Sólo en las pesadillas podemos ver el rostro de nuestro asesino y seguir viviendo.
Levanta la cámara digital a la altura de su cara y al activar el botón de power aparece la imagen lejana de las tres personas a las que se dispone a hacer la foto. En la pantalla cuadrada las figuras de su hija, su mujer y su suegra, según la noticia, ensayan una sonrisa acogedora, tierna, sin excesos ni estridencias, formando una improvisada estructura piramidal, una simetría casi perfecta en el escaso espacio que queda entre la pared grafiteada y el coche aparcado en el callejón. Los colores vivos de sus atuendos destacan tanto que todo lo que queda tras ellas es poco más que un fondo apagado, un decorado que no tiene ninguna importancia. Corrige el enfoque, aprieta el ojo contrario para precisar el objetivo. Todavía las figuras no están del todo bien encajadas en el marco ni tienen la dimensión más adecuada. Son las tres mujeres que conviven con él y los cuatro han salido a la calle, a la misma puerta de su casa, después de cenar juntos el día de nochevieja y brindar por el año que empieza. Es la costumbre del lugar recibir en la calle el nuevo año viendo el despliegue de fuegos artificiales. Acerca otra vez el ojo derecho al visor mientras con el dedo activa el botón del zoom hasta conseguir el encuadramiento deseado. La sonrisa de las tres mujeres permanece igual de serena mientras esperan que el destello del flash de la cámara las eternice. A escasos metros de donde están pasan grupos de jóvenes celebrando con cánticos, bailes y consignas de esperanza la llegada del nuevo año, el sonido de la felicidad colectiva que se mezcla con las bocinas de los vehículos y el estallido de los petardos que iluminan el cielo. El cerebro ya ha dado la orden a su dedo índice para que apriete el disparador cuando se da cuenta.
Todo ocurre muy deprisa. Detrás de las tres mujeres que siguen posando sin moverse para evitar que cualquier corrección de última hora pudiera estropear la instantánea hay dos figuras extrañas, dos intrusos que antes no estaban.
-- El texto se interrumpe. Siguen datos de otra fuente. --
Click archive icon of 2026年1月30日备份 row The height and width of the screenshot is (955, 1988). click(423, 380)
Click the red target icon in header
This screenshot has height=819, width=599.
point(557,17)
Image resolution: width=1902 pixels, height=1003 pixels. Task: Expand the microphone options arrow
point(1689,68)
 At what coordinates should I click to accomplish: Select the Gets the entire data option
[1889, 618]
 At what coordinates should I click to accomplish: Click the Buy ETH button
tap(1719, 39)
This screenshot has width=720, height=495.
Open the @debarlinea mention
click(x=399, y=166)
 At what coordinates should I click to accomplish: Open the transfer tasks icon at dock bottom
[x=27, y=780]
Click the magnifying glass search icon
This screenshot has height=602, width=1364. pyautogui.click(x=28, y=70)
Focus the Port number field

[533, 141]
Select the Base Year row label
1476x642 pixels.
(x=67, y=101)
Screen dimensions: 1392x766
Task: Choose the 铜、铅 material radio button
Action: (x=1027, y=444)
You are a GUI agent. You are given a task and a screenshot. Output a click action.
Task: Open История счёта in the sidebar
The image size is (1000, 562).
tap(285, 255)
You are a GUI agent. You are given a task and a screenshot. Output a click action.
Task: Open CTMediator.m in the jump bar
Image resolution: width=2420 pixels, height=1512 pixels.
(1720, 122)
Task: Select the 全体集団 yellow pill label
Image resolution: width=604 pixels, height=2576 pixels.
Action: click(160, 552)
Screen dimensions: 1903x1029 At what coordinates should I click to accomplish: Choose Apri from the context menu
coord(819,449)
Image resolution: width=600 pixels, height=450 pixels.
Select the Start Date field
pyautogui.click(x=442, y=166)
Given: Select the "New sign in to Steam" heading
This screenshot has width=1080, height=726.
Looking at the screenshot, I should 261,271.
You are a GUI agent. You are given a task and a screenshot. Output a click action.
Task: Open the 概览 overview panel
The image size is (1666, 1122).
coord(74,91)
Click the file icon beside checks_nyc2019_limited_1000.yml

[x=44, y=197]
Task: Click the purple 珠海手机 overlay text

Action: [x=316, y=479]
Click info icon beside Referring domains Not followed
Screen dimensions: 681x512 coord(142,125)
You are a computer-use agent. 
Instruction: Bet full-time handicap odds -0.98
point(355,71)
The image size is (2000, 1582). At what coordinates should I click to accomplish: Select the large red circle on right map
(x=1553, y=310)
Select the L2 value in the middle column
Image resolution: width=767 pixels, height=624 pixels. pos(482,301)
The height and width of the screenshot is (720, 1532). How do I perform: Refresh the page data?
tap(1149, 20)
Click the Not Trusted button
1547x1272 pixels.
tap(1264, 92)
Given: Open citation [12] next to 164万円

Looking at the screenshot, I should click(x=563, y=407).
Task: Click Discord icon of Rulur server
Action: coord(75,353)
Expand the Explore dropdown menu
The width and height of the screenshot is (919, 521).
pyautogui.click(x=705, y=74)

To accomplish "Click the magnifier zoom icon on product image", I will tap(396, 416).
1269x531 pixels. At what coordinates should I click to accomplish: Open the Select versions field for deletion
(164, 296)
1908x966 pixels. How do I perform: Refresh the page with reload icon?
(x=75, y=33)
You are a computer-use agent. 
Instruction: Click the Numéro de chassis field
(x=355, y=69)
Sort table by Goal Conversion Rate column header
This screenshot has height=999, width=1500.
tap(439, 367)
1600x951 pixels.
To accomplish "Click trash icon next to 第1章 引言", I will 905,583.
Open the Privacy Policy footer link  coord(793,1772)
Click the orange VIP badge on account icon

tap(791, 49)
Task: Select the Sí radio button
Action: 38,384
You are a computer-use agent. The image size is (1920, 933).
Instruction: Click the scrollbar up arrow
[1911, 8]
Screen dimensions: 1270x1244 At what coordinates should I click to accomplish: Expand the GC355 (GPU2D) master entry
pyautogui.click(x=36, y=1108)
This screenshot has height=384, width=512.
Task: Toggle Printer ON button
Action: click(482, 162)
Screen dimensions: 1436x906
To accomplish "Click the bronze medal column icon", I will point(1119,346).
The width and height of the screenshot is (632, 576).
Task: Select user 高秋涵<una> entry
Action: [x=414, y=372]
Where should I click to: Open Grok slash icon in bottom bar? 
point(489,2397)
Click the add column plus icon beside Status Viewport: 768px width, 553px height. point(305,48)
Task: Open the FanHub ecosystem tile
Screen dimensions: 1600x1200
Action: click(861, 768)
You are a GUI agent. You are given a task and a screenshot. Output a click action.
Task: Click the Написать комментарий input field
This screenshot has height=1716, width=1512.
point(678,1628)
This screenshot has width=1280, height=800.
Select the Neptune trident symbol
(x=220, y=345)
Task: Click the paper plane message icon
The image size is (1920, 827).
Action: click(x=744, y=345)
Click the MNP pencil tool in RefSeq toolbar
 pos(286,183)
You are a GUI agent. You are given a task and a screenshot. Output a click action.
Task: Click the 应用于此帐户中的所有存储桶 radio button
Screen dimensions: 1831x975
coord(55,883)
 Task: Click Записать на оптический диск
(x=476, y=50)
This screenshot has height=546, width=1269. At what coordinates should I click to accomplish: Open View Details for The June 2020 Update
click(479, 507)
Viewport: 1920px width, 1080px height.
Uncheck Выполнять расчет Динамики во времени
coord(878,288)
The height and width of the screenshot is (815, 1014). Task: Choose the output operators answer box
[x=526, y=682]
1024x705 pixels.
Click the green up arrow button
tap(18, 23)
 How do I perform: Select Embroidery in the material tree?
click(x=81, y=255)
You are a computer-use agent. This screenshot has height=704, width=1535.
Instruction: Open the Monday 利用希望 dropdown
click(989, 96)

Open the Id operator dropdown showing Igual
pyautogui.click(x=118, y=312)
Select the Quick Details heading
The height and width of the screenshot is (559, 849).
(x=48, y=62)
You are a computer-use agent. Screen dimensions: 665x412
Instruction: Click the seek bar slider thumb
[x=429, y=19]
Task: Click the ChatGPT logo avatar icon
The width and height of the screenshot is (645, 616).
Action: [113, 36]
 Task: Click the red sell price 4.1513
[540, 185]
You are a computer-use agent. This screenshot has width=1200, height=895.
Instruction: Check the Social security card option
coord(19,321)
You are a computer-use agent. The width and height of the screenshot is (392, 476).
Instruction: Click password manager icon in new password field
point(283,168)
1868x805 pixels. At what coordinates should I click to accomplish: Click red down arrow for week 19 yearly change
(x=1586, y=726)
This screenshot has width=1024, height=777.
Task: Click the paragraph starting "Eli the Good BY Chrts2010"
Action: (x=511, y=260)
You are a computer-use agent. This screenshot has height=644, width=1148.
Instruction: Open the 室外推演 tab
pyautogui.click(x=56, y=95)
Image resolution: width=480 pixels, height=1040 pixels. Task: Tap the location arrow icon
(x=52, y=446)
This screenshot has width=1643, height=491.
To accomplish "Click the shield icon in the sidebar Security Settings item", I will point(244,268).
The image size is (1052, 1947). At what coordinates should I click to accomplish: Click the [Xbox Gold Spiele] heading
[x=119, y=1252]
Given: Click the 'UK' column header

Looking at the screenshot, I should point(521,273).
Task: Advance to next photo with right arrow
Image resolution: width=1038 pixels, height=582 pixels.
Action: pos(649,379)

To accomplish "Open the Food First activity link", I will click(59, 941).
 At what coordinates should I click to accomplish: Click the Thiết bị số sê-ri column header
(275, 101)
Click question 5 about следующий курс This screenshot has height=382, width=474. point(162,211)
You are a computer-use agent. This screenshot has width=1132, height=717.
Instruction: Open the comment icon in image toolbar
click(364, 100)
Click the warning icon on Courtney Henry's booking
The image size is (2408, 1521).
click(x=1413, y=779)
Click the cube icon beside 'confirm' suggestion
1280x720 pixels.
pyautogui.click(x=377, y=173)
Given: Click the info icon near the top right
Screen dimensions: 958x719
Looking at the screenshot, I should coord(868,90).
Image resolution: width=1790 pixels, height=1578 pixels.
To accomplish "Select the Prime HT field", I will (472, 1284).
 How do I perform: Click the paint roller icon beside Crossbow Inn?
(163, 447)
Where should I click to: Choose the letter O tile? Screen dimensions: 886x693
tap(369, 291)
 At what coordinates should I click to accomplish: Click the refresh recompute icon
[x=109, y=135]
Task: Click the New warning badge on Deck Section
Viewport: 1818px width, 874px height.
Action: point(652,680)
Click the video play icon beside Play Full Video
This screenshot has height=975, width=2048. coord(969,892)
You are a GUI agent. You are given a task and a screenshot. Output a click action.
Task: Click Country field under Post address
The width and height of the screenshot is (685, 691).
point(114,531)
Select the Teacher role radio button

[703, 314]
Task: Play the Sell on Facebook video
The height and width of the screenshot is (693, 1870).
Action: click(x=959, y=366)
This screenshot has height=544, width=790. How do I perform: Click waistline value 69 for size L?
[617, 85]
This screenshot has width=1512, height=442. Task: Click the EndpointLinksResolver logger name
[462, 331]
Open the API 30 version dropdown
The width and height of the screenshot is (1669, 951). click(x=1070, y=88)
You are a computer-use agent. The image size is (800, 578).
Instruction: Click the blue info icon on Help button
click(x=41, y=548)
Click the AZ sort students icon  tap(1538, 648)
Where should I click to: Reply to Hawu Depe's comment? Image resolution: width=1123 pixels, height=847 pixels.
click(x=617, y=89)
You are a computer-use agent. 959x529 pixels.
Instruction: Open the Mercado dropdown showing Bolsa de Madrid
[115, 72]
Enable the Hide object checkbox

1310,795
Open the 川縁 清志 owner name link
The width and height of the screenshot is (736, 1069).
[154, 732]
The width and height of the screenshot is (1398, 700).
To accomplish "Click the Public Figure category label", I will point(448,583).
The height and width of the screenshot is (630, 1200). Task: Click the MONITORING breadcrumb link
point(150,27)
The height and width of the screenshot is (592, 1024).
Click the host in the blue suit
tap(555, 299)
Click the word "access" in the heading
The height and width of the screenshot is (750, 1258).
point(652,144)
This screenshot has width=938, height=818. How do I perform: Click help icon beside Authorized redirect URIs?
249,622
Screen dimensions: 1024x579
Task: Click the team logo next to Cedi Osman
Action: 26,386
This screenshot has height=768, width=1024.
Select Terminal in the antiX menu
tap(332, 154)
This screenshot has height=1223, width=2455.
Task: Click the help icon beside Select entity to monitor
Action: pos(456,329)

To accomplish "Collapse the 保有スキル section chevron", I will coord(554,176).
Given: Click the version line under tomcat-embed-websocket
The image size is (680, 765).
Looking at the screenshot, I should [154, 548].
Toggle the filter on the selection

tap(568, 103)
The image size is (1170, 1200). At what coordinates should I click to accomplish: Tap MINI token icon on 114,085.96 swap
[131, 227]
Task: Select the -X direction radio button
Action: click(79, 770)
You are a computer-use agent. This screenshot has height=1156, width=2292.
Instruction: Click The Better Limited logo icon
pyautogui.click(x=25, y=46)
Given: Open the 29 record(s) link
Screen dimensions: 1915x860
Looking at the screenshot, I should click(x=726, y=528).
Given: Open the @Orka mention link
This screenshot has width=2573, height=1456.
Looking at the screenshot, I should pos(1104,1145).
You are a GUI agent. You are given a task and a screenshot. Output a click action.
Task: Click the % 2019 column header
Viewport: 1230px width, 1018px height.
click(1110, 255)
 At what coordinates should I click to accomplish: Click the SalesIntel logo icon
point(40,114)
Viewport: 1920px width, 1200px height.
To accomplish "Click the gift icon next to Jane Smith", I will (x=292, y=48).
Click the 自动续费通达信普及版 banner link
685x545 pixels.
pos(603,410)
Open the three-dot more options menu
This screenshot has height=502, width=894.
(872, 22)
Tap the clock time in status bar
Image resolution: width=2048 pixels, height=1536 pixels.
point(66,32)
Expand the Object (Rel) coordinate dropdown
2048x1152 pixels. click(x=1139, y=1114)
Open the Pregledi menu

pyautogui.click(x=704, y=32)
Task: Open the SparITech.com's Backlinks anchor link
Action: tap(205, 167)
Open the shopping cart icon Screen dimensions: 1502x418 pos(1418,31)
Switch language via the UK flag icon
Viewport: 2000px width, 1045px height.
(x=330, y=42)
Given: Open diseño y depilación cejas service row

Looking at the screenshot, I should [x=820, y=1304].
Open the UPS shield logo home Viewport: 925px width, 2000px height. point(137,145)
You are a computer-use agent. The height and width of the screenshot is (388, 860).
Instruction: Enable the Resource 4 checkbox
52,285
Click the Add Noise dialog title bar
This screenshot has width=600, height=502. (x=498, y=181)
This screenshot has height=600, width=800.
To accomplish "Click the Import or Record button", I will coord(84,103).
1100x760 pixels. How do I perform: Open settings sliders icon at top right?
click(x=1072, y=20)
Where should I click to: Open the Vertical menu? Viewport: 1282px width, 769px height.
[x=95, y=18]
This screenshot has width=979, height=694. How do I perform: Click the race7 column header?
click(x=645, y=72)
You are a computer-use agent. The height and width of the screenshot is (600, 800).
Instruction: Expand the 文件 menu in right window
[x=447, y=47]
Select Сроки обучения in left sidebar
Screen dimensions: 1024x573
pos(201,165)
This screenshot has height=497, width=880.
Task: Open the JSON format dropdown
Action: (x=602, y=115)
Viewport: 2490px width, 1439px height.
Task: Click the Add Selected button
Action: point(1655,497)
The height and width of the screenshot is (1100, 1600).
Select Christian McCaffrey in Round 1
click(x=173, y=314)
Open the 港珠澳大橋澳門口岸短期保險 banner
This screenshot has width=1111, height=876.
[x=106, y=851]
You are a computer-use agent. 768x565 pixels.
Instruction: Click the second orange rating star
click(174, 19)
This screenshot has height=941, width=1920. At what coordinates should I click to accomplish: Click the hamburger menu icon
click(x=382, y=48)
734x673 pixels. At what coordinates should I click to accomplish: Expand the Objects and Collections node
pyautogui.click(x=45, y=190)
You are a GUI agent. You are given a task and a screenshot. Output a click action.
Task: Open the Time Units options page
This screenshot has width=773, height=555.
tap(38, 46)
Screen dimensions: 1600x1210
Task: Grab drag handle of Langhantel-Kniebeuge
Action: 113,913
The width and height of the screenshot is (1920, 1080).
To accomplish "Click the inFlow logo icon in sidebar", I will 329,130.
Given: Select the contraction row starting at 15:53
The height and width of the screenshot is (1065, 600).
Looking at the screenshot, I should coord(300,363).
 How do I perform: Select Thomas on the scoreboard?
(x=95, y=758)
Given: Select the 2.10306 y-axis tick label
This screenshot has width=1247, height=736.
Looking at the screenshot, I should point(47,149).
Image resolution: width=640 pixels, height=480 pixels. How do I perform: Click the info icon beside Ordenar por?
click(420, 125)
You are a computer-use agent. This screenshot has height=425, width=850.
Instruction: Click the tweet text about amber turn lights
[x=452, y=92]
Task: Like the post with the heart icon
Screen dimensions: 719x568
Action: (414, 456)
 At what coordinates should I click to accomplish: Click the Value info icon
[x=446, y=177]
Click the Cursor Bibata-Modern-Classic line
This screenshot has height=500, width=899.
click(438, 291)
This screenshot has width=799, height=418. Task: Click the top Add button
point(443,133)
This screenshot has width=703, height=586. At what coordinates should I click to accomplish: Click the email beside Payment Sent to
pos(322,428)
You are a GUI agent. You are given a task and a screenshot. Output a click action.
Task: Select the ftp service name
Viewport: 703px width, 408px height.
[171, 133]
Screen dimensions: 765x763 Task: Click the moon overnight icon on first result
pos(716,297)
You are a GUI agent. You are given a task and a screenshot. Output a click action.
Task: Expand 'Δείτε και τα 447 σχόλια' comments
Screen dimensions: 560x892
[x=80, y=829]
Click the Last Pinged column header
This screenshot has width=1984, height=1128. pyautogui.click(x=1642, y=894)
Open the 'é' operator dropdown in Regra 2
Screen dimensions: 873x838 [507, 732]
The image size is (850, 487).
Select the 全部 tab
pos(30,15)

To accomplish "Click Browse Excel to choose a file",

En un primer momento debe pensar que son dos jóvenes temporalmente escindidos de alguno de los grupos que pasan más allá del callejón, que al ver que alguien está haciendo una foto se han acercado y han querido hacerse los graciosos, aparecer también ellos antes de volver a incorporarse a su grupo para seguir la fiesta, antes de volver a cantar y a bailar con sus amigos que han seguido hacia adelante, felicitando el nuevo año a todos los que se cruzan con ellos. Se fija en el que hay más a la derecha, un adolescente en actitud tensa que parece esperar que algo pase con la espalda pegada a la pared, como queriéndose marchar de allí pero queriendo quedarse al mismo tiempo. El cómplice. A través del visor de la cámara, su mirada le lleva hacia el otro y es entonces cuando llega a ver por un instante el rostro de su asesino y no es ninguna pesadilla, cuando sin saberlo está fotografiando a su propia muerte. Ve la gorra azul que lleva en la cabeza con la visera puesta del revés, los ojos que le miran fijamente, el cuerpo apoyado en el lateral del coche para mantener más equilibrada la posición de tiro, las manos abrazando la pistola que le apunta, el dedo en el gatillo, el fogonazo blanco cuando la bala sale disparada.
Una fotografía es como un cuento narrado en primera persona. Un cuento que se empieza a escribir teniendo muy clara la historia en la cabeza.
El tipo fue detenido unos días más tarde gracias a la fotografía, según la noticia. La tarjeta la sacó una de las tres mujeres de la cámara que había quedado en el suelo, ensangrentada y rota por el golpe de la caída y la entregó a la policía. La gorra azul que llevaba puesta la noche del asesinato era la misma que tenía en la cabeza cuando lo sorprendieron los agentes. Luego no fue difícil contrastar que se trataba de la misma cara. Como uno de esos duelos que los dos contendientes se disparan a la vez cuando se da la señal bajando el pañuelo, él fue alcanzado y abatido primero, pero antes de morir también logró alcanzar al otro con su disparo. Es sólo en las pesadillas que podemos ver el rostro de nuestro asesino y seguir viviendo.